The city must implement channels to address the current absence of adequate communication that one of the community leaders referred to as a “tragic game of telephone.”


The Annenberg Institute for School Reform hosted a discussion between six panelists, including Victor Capellan, senior adviser to the Rhode Island Education Commissioner; Barbara Mullen, director of the Center for Leadership and Educational Equity’s Learning Leader Network; Travis Escobar, member of the PPSD School Board and PSSD graduate; Carol Pagan, teacher at Alfred Lima School; Yan Sosa, a senior at Classical High School, and Dan McGowan, a reporter for The Boston Globe who is covering the Providence school takeover.


The panel follows RIDE Commissioner Angélica Infante-Green’s decision to deny the community a formal and legal role in the state takeover. On Friday, some community members represented by the R.I. Center for Justice asked to be recognized as a group with the power to object to the state takeover, but the Commissioner turned down their request, The Herald previously reported. At the panel, Capellan said that the Commissioner “listened and learned” during Friday’s hearing and plans for RIDE to work with “the community, the students, the families … at the table.”


Sosa, a member of the Providence Student Union, said that his peers’ main concerns are school spending, the representational gap between mostly white teachers and mostly non-white students, and a more meaningful curriculum. For him, the shape of the takeover needs to answer the questions for students: “How will this help me in my life? How will this help me in my career?”


Providence school board member Travis Escobar wants the takeover to foster “an environment that inspires … instead of feeling like you’re going to a prison.” If the state decides to edit the curriculum in any way, Escobar and the rest of the board will not have official legal control over those changes.

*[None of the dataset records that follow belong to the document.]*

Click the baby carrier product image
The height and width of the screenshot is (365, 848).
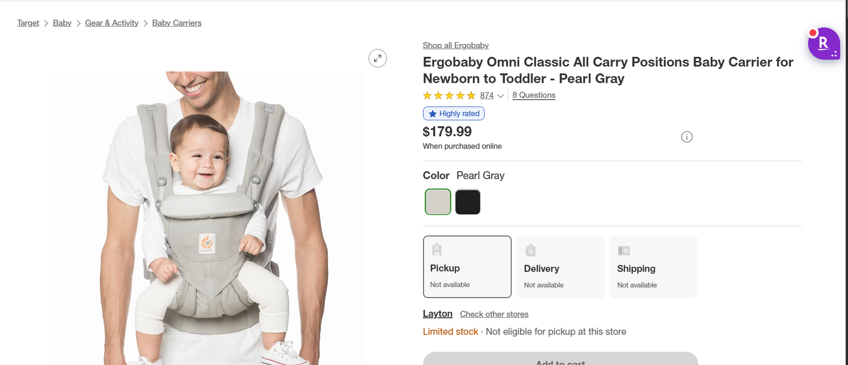point(207,223)
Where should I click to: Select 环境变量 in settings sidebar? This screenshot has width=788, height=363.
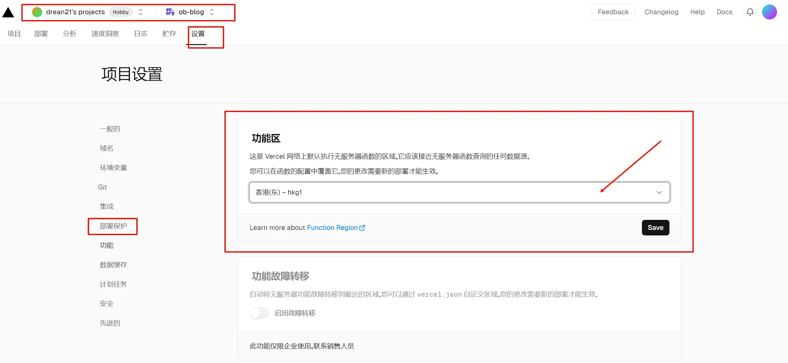click(x=113, y=167)

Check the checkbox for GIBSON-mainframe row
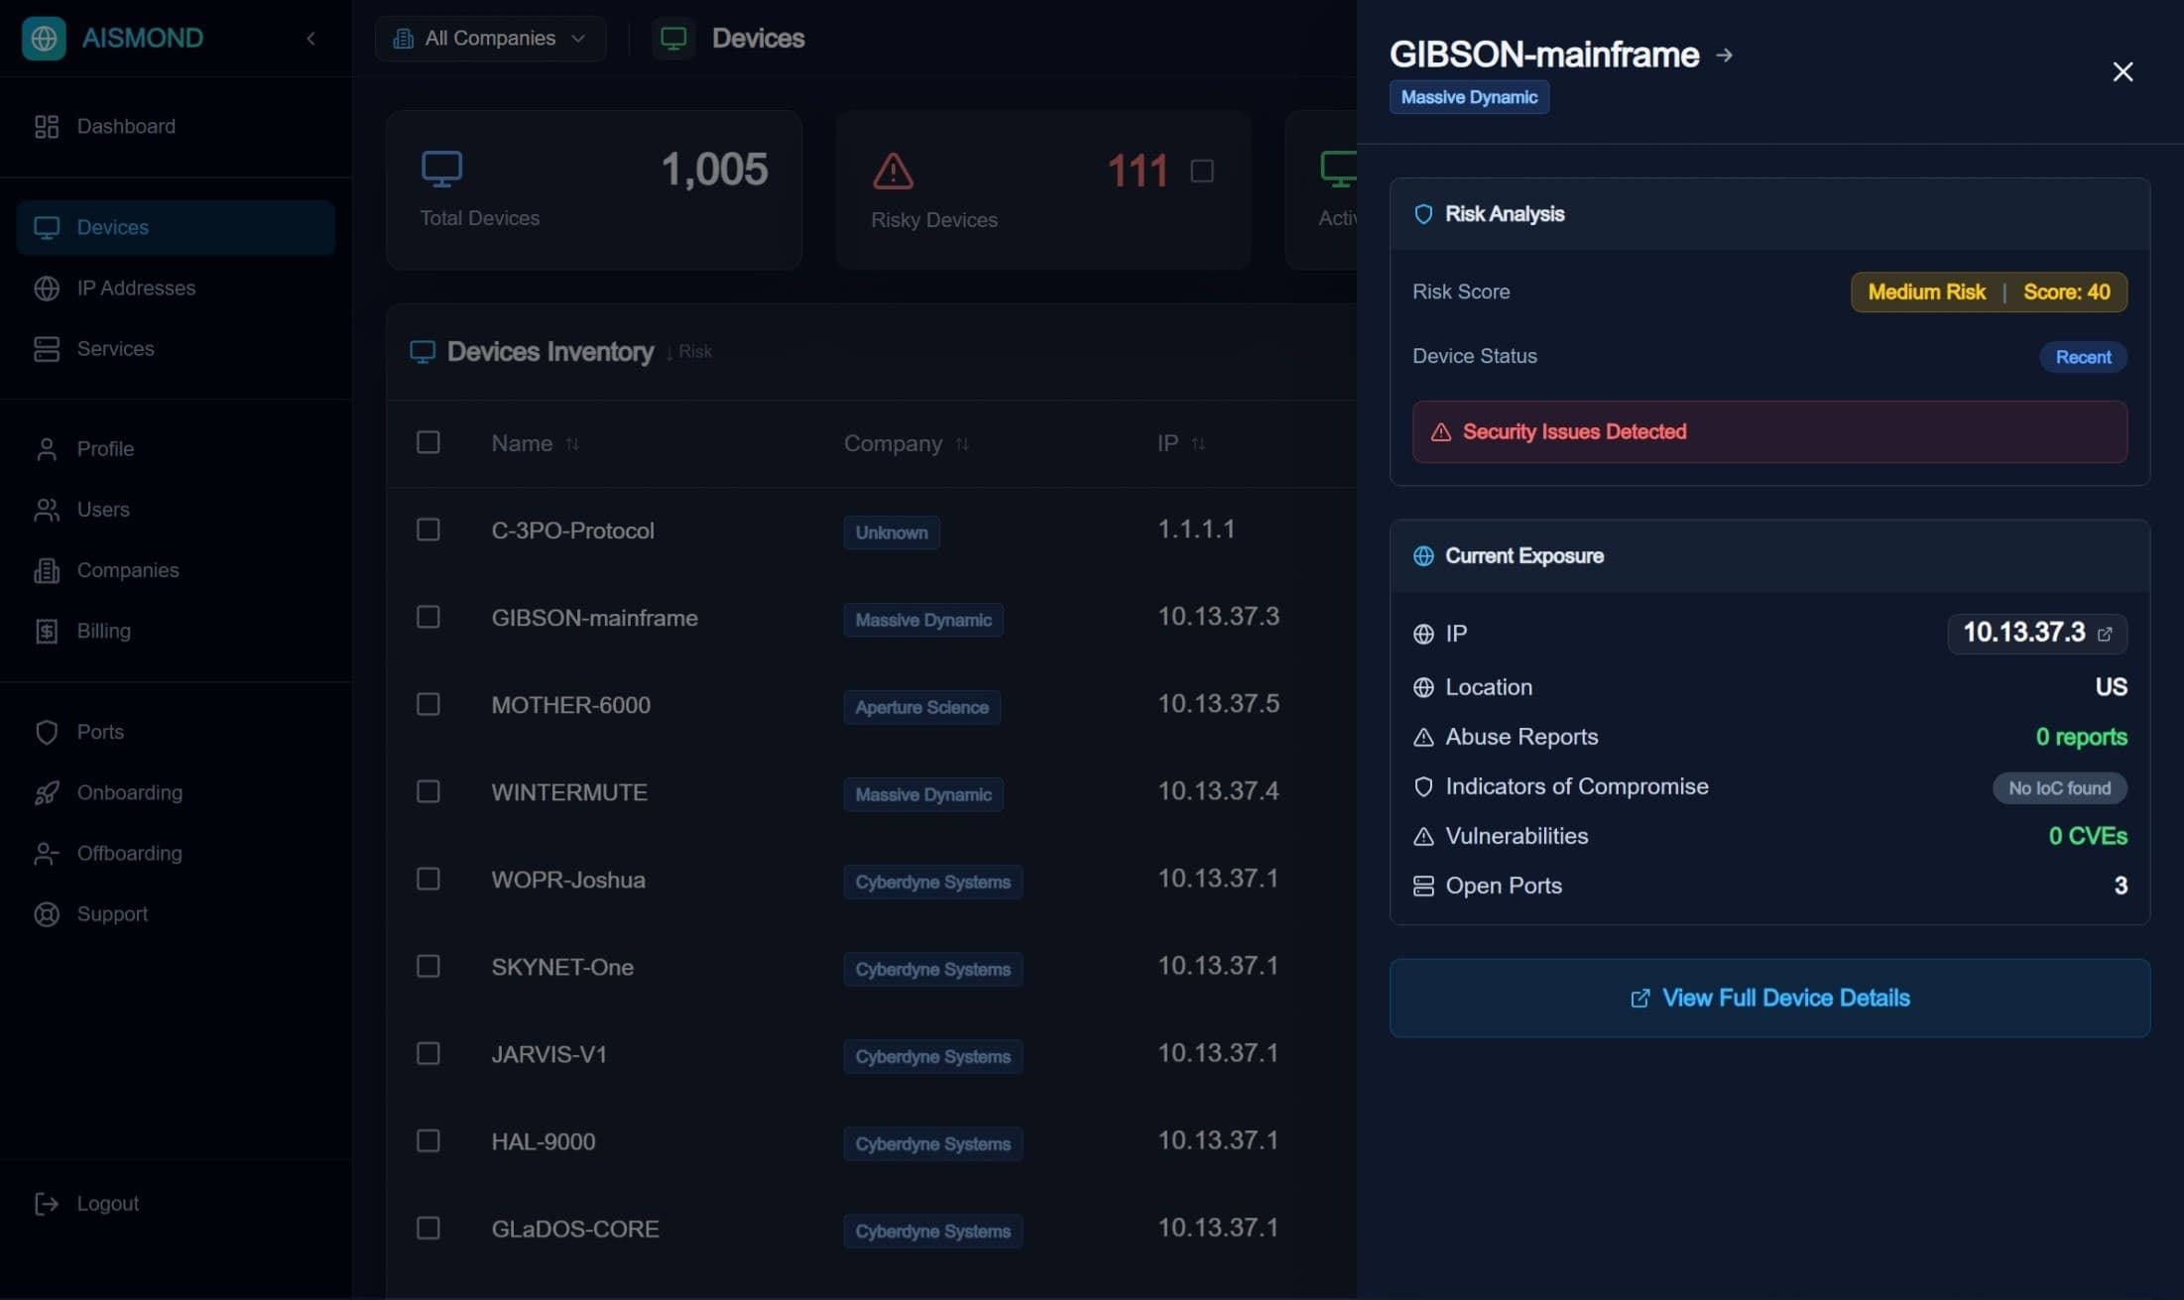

However, they will still control the district’s funding.


The “work needs to be done with teachers, not to teachers,” said Pagan, who is affiliated with the Providence Teachers Union. Teachers are the ones who are used to “being in the trenches.”


This event is the first in a series of three panels that are scheduled to take place at the Annenberg Institute this fall, said Susanna Loeb, the Institute’s director. Later in the fall, Infante-Green will speak at the Taubman Center for American Politics and Policy.